Expectations for the May US CPI are set to exceed 4.2%, practically extinguishing hopes for a Fed rate cut this year.

Tonight at 9:30 PM (KST), the US Consumer Price Index (CPI) for May will be released, a crucial metric that will determine the direction of global financial markets. Market experts predict that the May CPI will rise between 4.2% and 4.3% year-over-year, marking a significant rebound from the previous month (3.8%). As inflation concerns re-escalate, hopes for the Federal Reserve's interest rate cuts this year are practically fading away.
Sticky Inflation and Market Impact Analysis
The core background behind the possibility of the May CPI returning to the 4% range for the first time in about three years since 2023 lies in the surge in global energy prices due to prolonged Middle East conflicts and tariff burdens stemming from deepening protectionism. Supply chain instability continues to push up real economy prices.

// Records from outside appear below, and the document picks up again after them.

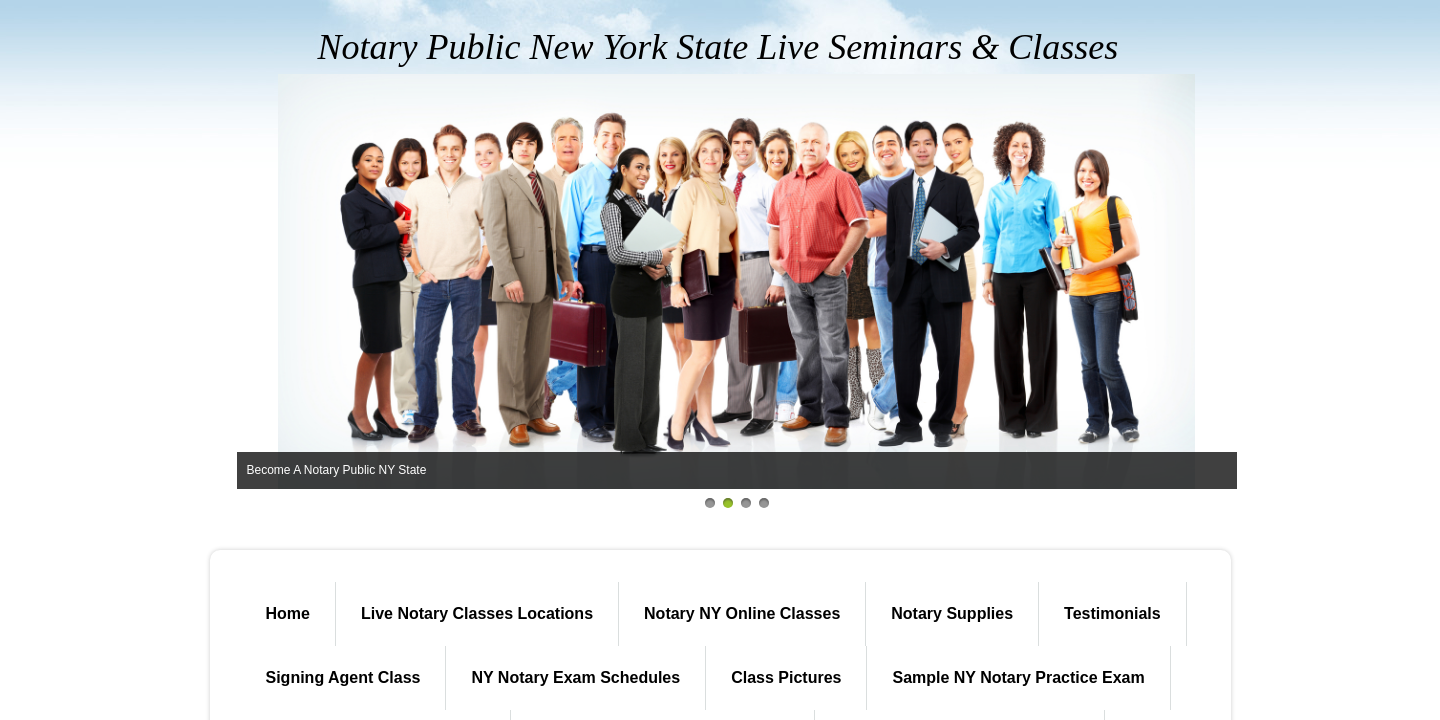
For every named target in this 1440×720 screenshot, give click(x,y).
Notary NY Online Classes (742, 613)
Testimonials (1112, 613)
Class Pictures (786, 677)
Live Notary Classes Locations (477, 613)
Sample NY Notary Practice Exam (1018, 677)
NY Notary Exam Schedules (575, 677)
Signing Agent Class (343, 677)
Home (288, 613)
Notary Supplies (952, 613)
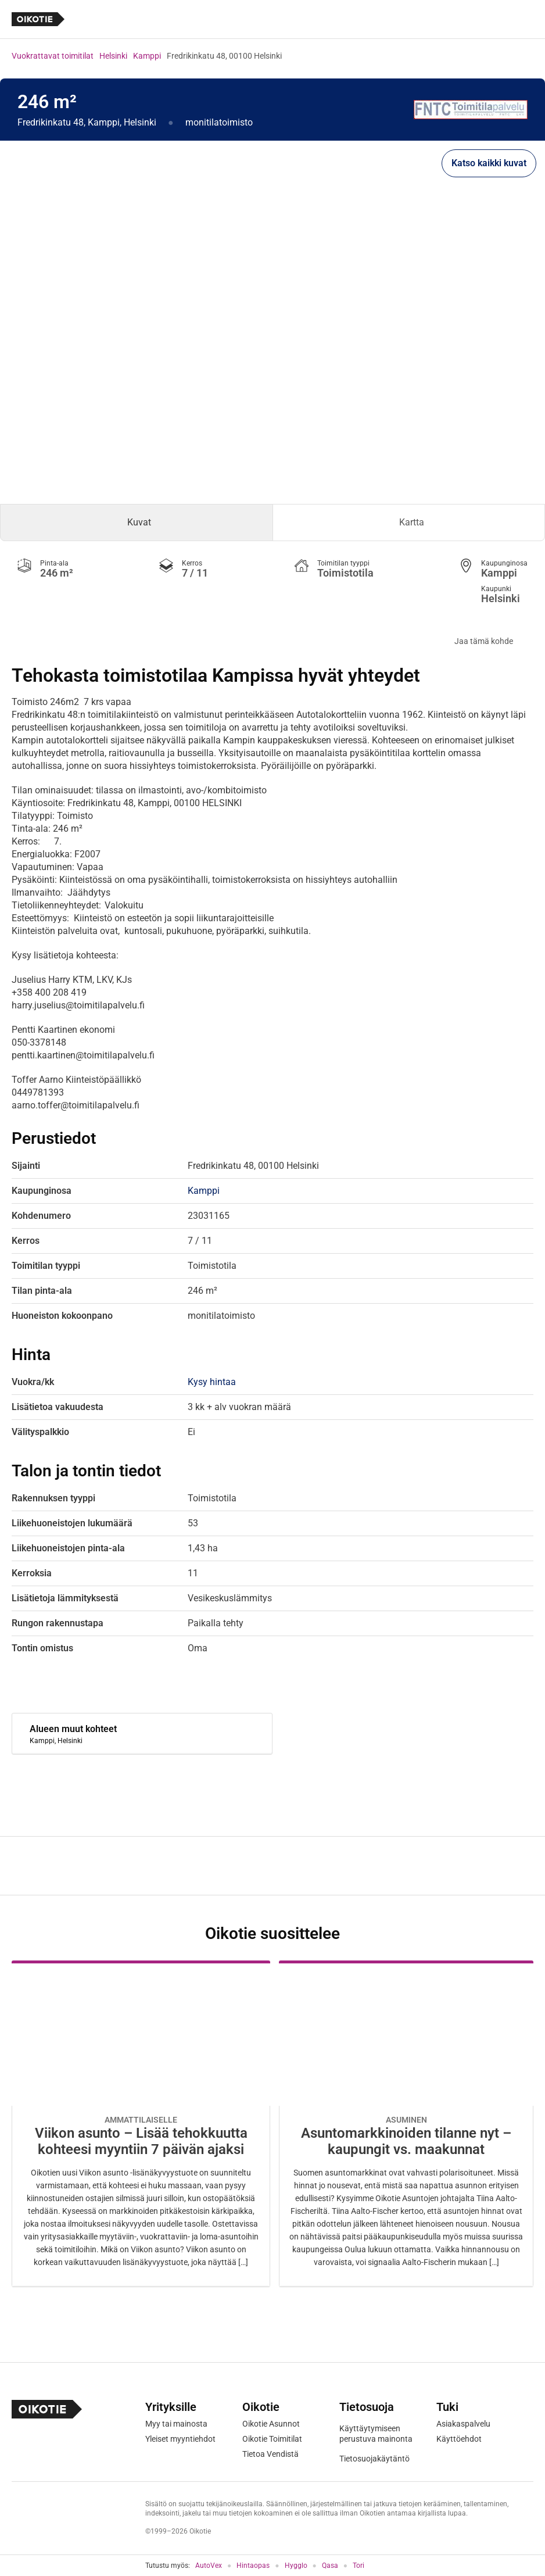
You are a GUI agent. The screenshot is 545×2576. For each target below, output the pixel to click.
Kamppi (147, 55)
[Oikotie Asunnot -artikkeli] (141, 2123)
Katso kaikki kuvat (488, 163)
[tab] (136, 523)
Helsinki (113, 55)
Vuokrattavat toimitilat (53, 55)
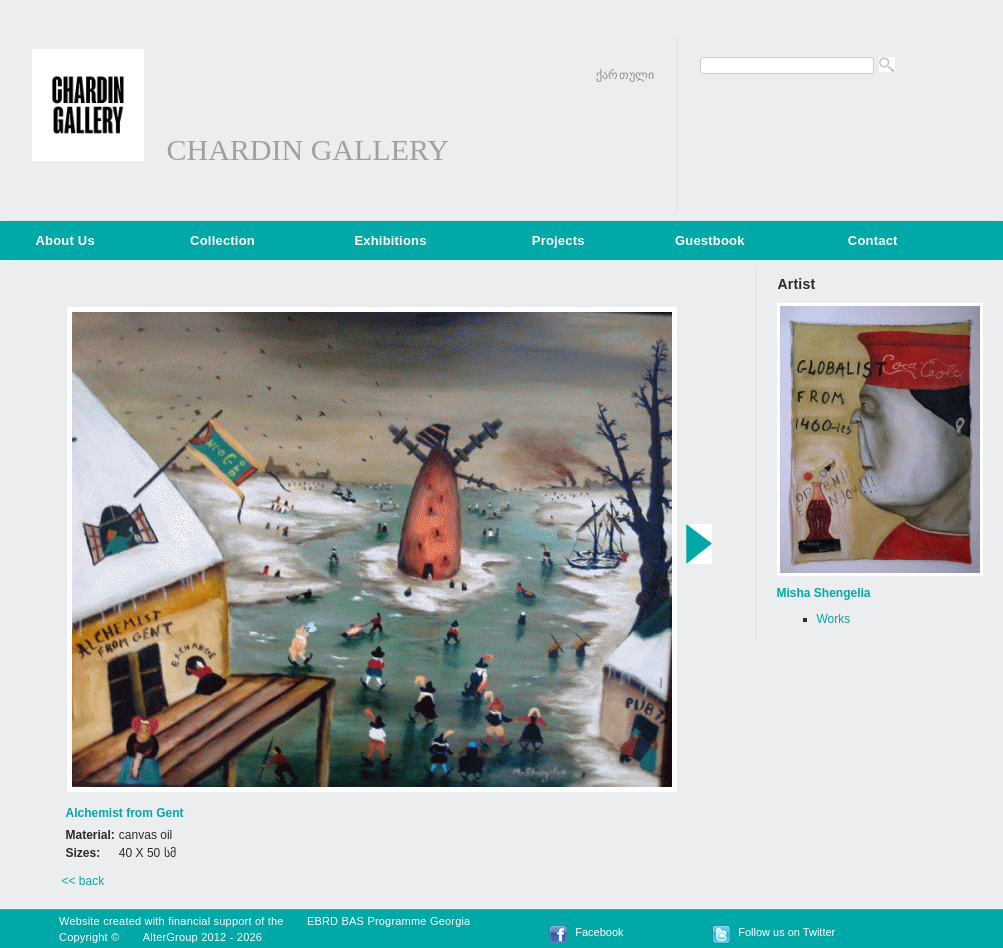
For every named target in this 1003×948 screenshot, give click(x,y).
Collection (222, 240)
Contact (873, 240)
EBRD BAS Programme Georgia (389, 921)
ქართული (625, 75)
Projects (558, 240)
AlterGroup (170, 937)
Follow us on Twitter (786, 932)
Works (834, 619)
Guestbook (710, 240)
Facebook (599, 932)
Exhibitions (390, 240)
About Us (65, 240)
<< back (83, 881)
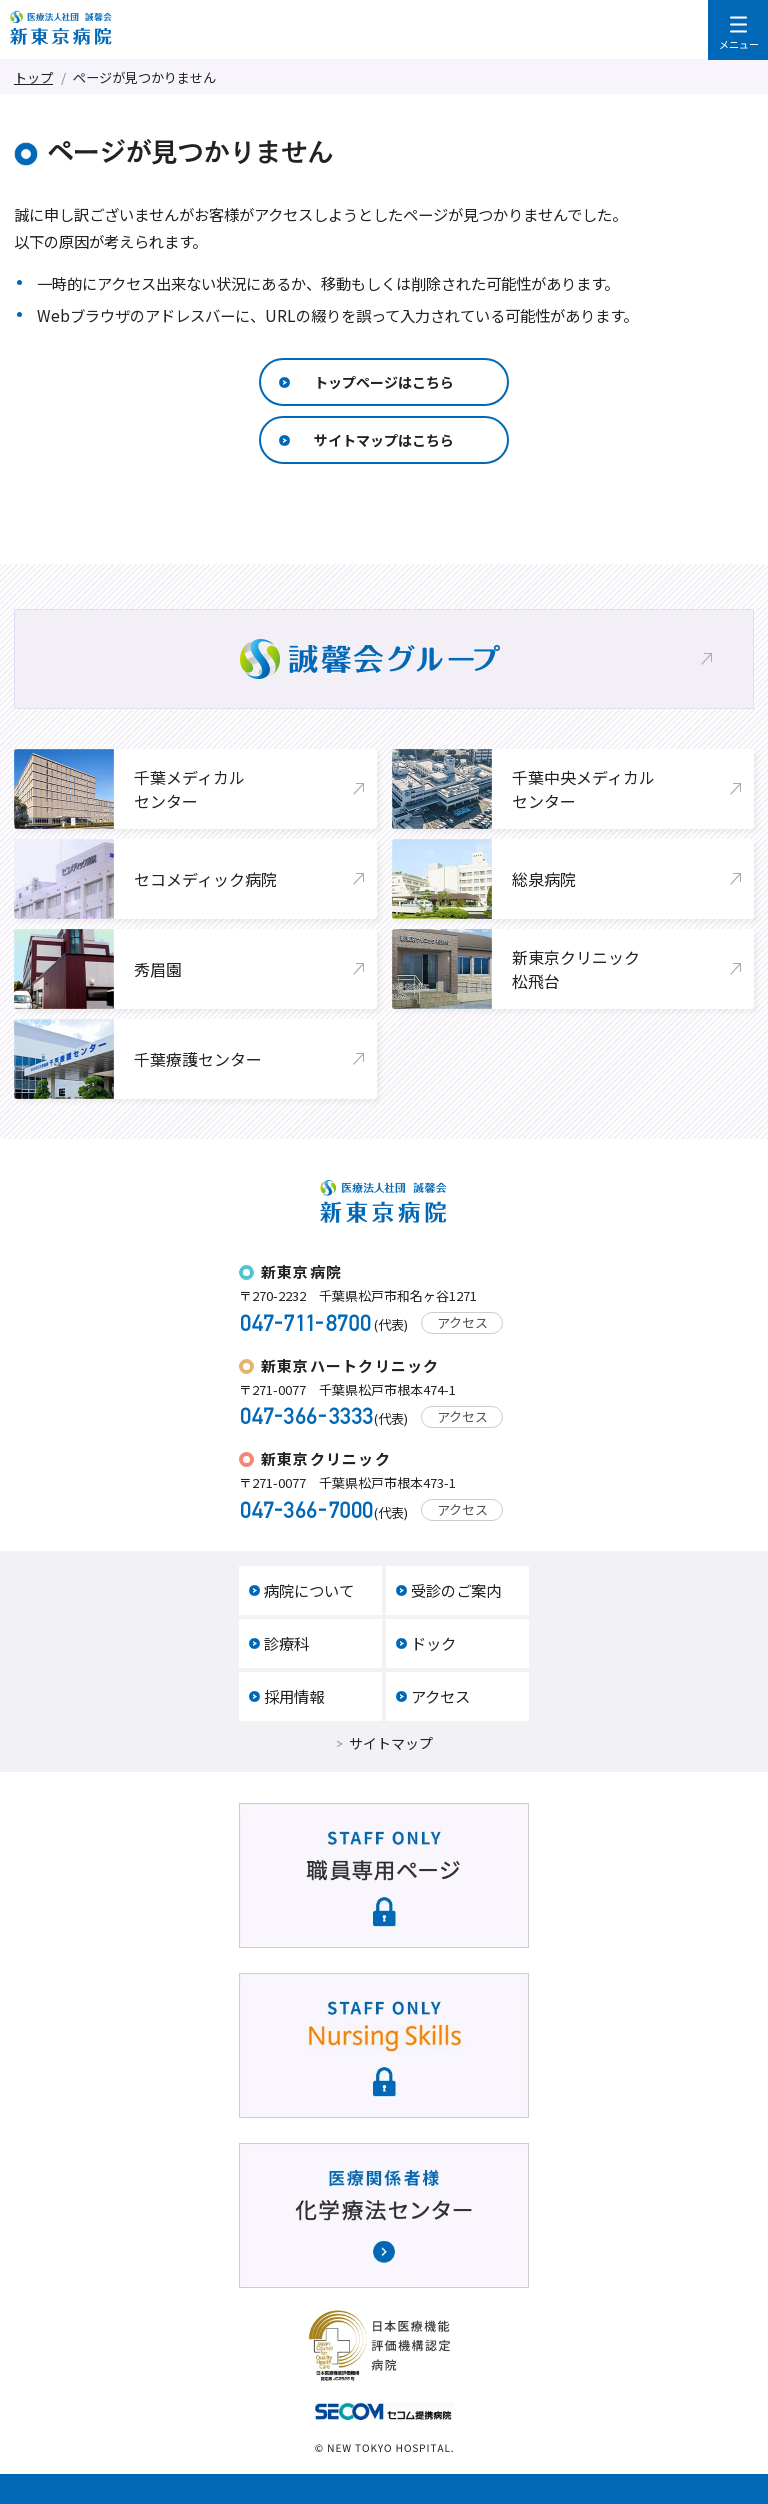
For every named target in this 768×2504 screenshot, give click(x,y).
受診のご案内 (456, 1590)
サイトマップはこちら (384, 440)
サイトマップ (391, 1743)
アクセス (462, 1322)
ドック (433, 1643)
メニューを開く (738, 30)
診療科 (286, 1643)
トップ (33, 77)
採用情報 (294, 1696)
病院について (309, 1590)
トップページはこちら (384, 382)
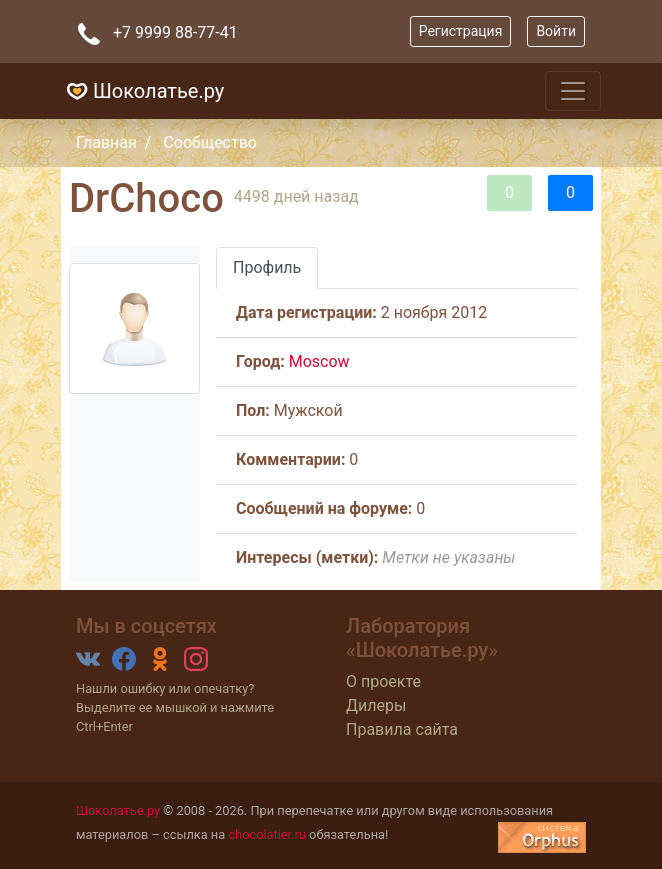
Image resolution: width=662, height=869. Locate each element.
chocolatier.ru (267, 834)
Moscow (319, 361)
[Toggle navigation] (573, 91)
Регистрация (461, 31)
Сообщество (210, 142)
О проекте (383, 681)
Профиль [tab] (267, 267)
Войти (556, 31)
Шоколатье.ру (142, 91)
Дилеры (376, 705)
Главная (106, 142)
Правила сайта (402, 729)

In particular, as the recently released US employment data for May significantly exceeded market expectations, vigilance against economic overheating is growing. Consequently, treasury yields are rebounding, and risk assets such as stocks and cryptocurrencies are facing profit-taking and massive sell-offs. Over 70% of Wall Street experts forecast that the Fed will freeze the benchmark interest rate at its current level until the end of this year, and some hawkish voices are even arguing that an additional hike is necessary to prevent inflation from becoming entrenched.
Frequently Asked Questions (FAQ)
Q. How will the stock market react if the May CPI comes in higher than expected?
If upward price pressure is confirmed, the Fed's timeline for a rate cut could be delayed to next year, or the rate-freeze stance could be prolonged. This will likely lead to an increase in treasury yields, exerting significant downward pressure on tech and growth stocks, including the Nasdaq.
Q. What should we look out for in the June FOMC meeting?
The key focus is the change in the Dot Plot, which will be released at the FOMC meeting scheduled for the 16th to 17th. If Fed officials reduce their forecast for the number of rate cuts this year from three to zero or one, market volatility could be maximized in the short term.